Dataset entries:

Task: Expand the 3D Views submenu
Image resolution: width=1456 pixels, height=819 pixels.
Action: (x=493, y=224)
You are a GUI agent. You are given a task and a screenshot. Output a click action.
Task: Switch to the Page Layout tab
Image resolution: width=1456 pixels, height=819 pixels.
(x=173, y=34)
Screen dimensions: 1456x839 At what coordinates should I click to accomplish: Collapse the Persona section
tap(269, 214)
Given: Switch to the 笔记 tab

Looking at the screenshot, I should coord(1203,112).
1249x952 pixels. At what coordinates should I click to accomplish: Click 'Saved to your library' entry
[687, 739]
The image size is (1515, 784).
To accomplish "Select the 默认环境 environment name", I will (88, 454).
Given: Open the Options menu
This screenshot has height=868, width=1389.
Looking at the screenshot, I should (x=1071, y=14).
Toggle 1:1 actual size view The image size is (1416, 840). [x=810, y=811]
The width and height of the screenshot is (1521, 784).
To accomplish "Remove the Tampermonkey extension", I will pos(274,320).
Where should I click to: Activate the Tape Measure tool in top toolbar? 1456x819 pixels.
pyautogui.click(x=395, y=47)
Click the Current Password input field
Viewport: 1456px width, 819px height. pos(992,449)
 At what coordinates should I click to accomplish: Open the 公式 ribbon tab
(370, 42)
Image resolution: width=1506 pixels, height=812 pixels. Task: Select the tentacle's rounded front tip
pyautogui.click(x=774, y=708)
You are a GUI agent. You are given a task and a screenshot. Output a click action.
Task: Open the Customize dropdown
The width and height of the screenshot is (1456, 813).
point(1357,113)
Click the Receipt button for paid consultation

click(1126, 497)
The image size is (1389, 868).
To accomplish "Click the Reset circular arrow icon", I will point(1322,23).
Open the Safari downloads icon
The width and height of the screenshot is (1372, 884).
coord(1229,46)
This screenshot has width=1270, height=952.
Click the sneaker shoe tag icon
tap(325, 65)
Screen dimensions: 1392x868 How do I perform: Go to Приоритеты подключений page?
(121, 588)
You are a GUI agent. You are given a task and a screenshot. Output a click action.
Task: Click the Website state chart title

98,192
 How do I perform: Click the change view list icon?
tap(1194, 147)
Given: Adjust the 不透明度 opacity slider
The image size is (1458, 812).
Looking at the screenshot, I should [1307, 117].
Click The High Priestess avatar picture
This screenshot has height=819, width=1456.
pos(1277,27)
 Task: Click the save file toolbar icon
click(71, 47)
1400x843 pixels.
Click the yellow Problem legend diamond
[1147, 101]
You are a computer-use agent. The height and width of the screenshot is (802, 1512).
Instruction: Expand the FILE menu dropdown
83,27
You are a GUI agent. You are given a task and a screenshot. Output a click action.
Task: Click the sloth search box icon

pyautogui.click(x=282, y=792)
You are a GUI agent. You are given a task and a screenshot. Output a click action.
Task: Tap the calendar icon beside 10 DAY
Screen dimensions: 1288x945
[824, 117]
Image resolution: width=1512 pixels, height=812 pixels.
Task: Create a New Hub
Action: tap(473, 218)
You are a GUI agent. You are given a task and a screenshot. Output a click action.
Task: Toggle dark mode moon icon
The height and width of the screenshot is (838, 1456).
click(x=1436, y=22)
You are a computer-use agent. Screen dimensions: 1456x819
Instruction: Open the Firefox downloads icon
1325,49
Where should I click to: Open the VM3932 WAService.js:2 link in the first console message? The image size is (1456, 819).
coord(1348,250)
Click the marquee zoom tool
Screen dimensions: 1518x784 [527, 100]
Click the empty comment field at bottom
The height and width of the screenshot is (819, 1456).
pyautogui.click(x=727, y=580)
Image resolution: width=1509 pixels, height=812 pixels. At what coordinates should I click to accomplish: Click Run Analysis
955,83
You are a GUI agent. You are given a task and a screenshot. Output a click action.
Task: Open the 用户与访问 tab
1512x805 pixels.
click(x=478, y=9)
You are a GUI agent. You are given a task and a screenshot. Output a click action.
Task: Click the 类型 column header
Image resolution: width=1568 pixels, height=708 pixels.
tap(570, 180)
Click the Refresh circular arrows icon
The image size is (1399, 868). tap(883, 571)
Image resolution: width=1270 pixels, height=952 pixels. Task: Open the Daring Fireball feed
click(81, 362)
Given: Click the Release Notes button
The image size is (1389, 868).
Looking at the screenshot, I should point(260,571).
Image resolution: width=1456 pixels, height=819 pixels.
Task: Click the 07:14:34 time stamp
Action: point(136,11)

### Directions
Looking through the records, copy out every line in which the word "Toggle" is found.

### Solution to this problem
Toggle 1:1 actual size view The image size is (1416, 840). [x=810, y=811]
Task: Toggle dark mode moon icon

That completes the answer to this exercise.